We synthesized and characterized methylammonium (MA) mixed tri‐halide tin perovskites (MASnIBr2−xClx) for carbon‐based mesoscopic solar cells free of lead and hole‐transporting layers. Varied SnCl2/SnBr2 ratios yielded tin perovskites with three halides (I, Br, and Cl) co‐crystallized inside the tin‐perovskite. When the SnCl2 proportion was ≥50 % (x≥1), phase separation occurred to give MASnI3−yBry and MASnCl3−zBrz in the stoichiometric proportions of their precursors, confirmed by XRD. A device with MASnIBr1.8Cl0.2 (SnCl2=10 %) showed the best photovoltaic performance: JSC=14.0 mA cm−2, VOC=380 mV, FF=0.573, and PCE=3.1 %, and long‐term stability. Electrochemical impedance spectra (EIS) show superior charge recombination and dielectric relaxation properties for the MASnIBr1.8Cl0.2 cell. Transient PL decays showed the intrinsic problem of tin‐based perovskites with average lifetimes less than 100 ps.
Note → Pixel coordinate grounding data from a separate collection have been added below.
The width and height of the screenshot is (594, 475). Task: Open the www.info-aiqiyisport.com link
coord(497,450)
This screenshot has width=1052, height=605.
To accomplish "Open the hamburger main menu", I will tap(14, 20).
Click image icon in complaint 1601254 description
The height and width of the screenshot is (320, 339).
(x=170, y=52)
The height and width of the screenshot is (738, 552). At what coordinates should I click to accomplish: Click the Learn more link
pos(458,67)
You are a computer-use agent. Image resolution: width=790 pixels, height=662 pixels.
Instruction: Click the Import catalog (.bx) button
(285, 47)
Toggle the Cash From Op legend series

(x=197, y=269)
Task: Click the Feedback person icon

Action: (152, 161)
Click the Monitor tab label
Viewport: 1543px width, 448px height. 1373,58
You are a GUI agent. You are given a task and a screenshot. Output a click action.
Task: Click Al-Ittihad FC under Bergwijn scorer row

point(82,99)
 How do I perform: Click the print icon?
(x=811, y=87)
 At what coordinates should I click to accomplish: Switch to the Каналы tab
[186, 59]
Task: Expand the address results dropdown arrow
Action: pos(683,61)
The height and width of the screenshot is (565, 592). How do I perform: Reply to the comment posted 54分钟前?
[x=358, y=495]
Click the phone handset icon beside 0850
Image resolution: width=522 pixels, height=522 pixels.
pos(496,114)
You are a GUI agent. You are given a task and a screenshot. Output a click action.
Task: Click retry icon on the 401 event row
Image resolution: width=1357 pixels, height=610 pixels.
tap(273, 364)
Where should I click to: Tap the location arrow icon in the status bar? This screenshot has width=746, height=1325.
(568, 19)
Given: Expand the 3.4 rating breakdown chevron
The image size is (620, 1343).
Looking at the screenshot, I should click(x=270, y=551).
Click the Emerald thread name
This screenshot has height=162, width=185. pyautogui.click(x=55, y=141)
Tin in: Stable tin perovskites co‐crystalized with three different halide elements (I, Br, and Cl) were produced by the reaction of methylammonium (MA) iodide with SnCl2/SnBr2 mixtures at ratios equal to or less than 25/75. The best device made of a carbon‐based mesoscopic electrode and MASnIBr1.8Cl0.2 exhibited a PCE of 3.1 %.